#### [Task instructions]
After locating the line containing "The height and width of the screenshot is (376, 669).", transcribe that line and all following lines exactly, stopping only at the end of the records.

#### [Records for the task]
════

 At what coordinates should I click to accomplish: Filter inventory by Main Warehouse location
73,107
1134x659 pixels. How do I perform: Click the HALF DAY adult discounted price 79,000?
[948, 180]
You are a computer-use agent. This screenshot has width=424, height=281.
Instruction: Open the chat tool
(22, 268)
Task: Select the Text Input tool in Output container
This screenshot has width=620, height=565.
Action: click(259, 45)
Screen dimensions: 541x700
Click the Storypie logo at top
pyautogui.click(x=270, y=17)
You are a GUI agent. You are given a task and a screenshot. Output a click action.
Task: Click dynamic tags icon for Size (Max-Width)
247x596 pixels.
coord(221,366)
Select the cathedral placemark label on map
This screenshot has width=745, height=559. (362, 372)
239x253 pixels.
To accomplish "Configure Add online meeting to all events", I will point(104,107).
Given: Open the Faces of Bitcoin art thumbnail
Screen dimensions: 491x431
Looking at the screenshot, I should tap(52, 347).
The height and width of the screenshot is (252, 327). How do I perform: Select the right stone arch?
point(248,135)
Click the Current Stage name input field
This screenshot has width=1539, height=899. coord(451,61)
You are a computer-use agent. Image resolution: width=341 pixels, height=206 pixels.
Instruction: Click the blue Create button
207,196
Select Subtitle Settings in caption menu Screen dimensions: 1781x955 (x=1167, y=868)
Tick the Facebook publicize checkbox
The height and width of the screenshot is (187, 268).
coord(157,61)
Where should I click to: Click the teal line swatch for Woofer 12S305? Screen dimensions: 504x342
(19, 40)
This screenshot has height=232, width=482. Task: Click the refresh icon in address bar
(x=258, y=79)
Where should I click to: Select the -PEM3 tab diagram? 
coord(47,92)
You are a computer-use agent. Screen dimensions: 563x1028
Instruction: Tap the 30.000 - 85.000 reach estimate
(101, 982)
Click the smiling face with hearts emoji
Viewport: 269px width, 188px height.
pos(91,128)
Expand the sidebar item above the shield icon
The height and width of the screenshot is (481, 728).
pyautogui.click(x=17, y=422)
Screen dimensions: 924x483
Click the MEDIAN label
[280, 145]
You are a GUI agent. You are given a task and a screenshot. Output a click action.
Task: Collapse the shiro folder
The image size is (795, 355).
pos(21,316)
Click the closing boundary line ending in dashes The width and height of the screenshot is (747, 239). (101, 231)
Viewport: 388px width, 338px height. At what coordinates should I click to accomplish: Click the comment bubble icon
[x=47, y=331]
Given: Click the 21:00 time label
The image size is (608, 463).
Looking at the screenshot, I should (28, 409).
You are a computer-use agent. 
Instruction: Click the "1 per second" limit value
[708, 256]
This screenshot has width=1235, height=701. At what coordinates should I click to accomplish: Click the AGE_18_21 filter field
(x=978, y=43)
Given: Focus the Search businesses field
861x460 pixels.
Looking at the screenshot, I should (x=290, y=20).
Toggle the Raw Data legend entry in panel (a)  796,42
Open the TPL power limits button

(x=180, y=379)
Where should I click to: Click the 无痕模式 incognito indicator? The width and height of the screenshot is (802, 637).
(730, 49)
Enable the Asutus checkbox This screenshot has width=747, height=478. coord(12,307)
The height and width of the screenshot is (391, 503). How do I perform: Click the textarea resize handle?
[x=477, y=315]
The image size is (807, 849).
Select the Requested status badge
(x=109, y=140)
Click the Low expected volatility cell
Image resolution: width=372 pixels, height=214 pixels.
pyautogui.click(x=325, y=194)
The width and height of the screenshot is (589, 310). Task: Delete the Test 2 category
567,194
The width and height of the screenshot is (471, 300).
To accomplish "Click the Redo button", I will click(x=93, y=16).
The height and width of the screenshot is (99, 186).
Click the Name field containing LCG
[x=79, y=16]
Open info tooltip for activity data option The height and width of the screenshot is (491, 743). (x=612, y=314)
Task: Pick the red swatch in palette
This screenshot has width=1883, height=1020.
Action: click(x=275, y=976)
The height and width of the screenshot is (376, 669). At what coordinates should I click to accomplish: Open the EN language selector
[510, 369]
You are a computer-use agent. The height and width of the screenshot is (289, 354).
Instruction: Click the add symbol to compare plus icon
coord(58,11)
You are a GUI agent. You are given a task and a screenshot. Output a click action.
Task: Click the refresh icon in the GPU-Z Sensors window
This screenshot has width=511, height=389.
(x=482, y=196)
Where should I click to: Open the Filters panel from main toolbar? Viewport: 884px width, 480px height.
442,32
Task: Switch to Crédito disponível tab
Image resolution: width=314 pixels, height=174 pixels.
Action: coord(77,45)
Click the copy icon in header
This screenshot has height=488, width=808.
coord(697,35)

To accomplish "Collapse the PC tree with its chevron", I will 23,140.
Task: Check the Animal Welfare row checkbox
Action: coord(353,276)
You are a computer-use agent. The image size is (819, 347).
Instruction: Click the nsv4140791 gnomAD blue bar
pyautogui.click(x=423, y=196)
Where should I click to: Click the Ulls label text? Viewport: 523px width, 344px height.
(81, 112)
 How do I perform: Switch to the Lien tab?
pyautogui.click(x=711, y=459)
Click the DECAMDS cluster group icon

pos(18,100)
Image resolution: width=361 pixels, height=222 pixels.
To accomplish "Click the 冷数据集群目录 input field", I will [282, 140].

════

#### [Solution to this task]
The height and width of the screenshot is (376, 669). At what coordinates should I click to accomplish: Open the EN language selector
[510, 369]
You are a computer-use agent. The height and width of the screenshot is (289, 354).
Instruction: Click the add symbol to compare plus icon
coord(58,11)
You are a GUI agent. You are given a task and a screenshot. Output a click action.
Task: Click the refresh icon in the GPU-Z Sensors window
This screenshot has width=511, height=389.
(x=482, y=196)
Where should I click to: Open the Filters panel from main toolbar? Viewport: 884px width, 480px height.
442,32
Task: Switch to Crédito disponível tab
Image resolution: width=314 pixels, height=174 pixels.
Action: coord(77,45)
Click the copy icon in header
This screenshot has height=488, width=808.
coord(697,35)

To accomplish "Collapse the PC tree with its chevron", I will 23,140.
Task: Check the Animal Welfare row checkbox
Action: coord(353,276)
You are a computer-use agent. The image size is (819, 347).
Instruction: Click the nsv4140791 gnomAD blue bar
pyautogui.click(x=423, y=196)
Where should I click to: Click the Ulls label text? Viewport: 523px width, 344px height.
(81, 112)
 How do I perform: Switch to the Lien tab?
pyautogui.click(x=711, y=459)
Click the DECAMDS cluster group icon

pos(18,100)
Image resolution: width=361 pixels, height=222 pixels.
To accomplish "Click the 冷数据集群目录 input field", I will [282, 140].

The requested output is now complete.